-- Task inputs follows --
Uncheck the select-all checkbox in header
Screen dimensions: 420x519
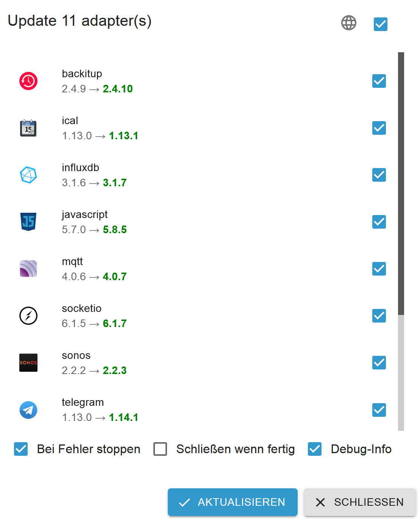click(x=380, y=24)
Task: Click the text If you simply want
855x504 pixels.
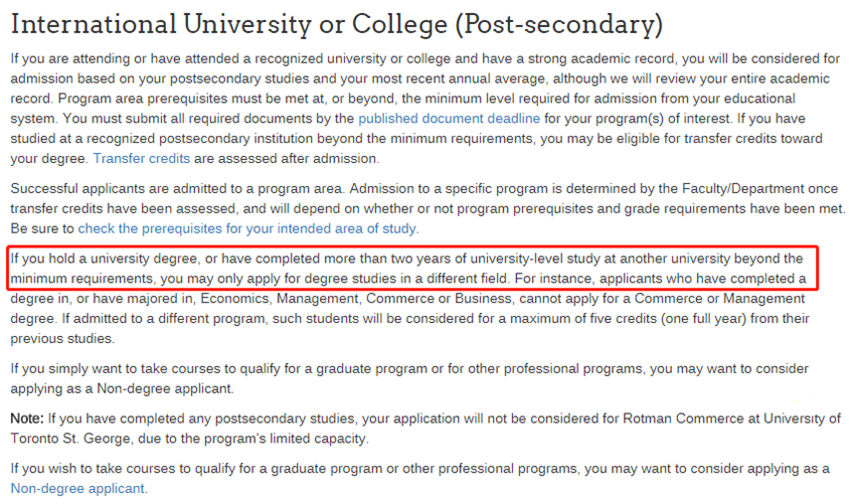Action: pos(80,368)
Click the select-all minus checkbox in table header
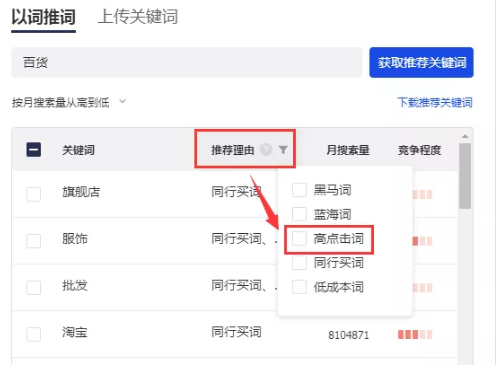Image resolution: width=500 pixels, height=384 pixels. [34, 150]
-- Task inputs concluded --
> **Activity**
Nothing but the lines from the one holding "Task: Click the text If you simply want" to the end of the entries above should be echoed, exactly and with both ends included; omit the pictures.

> **Result of this exercise**
Task: Click the text If you simply want
855x504 pixels.
Action: pos(80,368)
Click the select-all minus checkbox in table header
Image resolution: width=500 pixels, height=384 pixels. [34, 150]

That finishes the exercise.